-- What you will do --
**a)** From the passage on Nevada's unemployment agency below, write out the stretch from "Then, there’s a" through "on the system.".
**b)** Answer these questions using the passage on Nevada's unemployment agency below:
(i) How long does an "unemployment insurance representative I" spend on probation?
(ii) What does a level four staffer investigate?
(iii) What causes an employer's tax rate to be pushed higher?

-- Selected text --
====

The state has four ranks for DETR employees, starting with “unemployment insurance representative I” — a trainee position in which a person spends a year on probation because there’s so much to learn, Cooper said. 

When they leave their probationary period, they move to the rank of “unemployment insurance representative II,” but are still learning the program. An “unemployment insurance representative III” is an adjudicator, who handles all eligibility issues that don’t have to do with fraud.

Then, there’s a level four staffer, who investigates fraud. There are also supervisors, and some staffers who only work on the issue of whether employer accounts are being charged. 

Because standard unemployment is an insurance system, employers must pay tax into the state’s trust fund on behalf of their employees, and their tax rate is pushed higher if they lay off employees and put more of a burden on the system.

While PUA draws from the federal government and serves people who don’t have a typical employer-employee relationship, the rules for the regular program, including verifying the circumstances under which a person left their job (an element of determining “non-monetary eligibility”), still apply during crisis time.

“Even if we’ve got a third of the state unemployed, we still have to preserve the integrity of the entire program,” Cooper said.

The emotional toll

In spite of the backlog of claims, Cooper said she still thinks unemployment insurance is a fascinating and viable program.

But funding cuts and position eliminations following the recession, largely because the federal government reduced funding for state-level unemployment agency administration during good economic times, left Nevada unprepared.

“I think unemployment is an appropriate system, if it’s properly funded and staffed. It never has been. And it really, really, really wasn’t in March,” she said. “I think that if people paid more attention and worked to protect the knowledge and staff that’s necessary to keep the program ready when the public needs us, I think that would be perfect.”

Had there been enough investment in the agency in the months leading up to the pandemic, DETR would be further along in its work processing regular unemployment claims “and fewer people would have applied for PUA thinking we forgot about them,” she said.

====

-- Provided material --

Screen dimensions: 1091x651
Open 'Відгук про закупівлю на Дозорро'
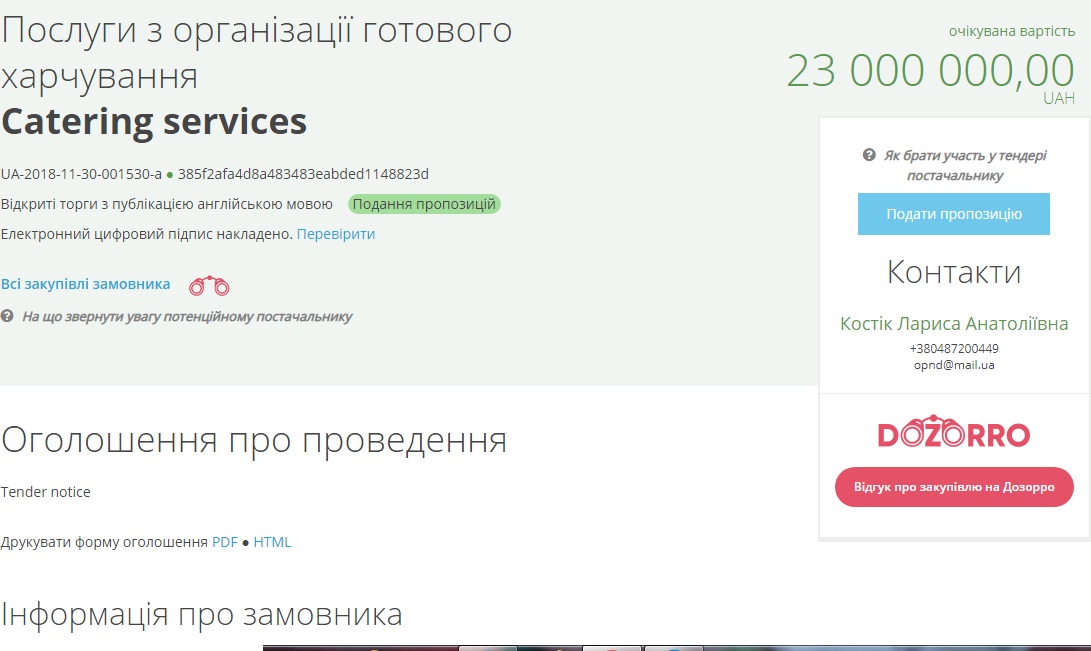pyautogui.click(x=953, y=487)
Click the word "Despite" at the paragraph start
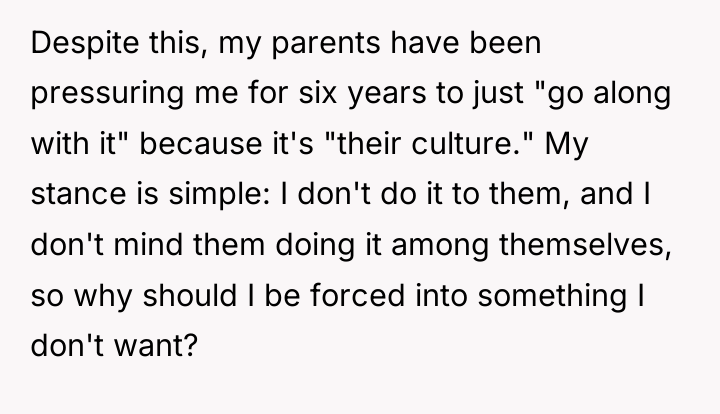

====

-- Answers provided --
**a)**
Then, there’s a level four staffer, who investigates fraud. There are also supervisors, and some staffers who only work on the issue of whether employer accounts are being charged. 

Because standard unemployment is an insurance system, employers must pay tax into the state’s trust fund on behalf of their employees, and their tax rate is pushed higher if they lay off employees and put more of a burden on the system.

**b)**
(i) A year.
(ii) Fraud.
(iii) Laying off employees and putting more of a burden on the system.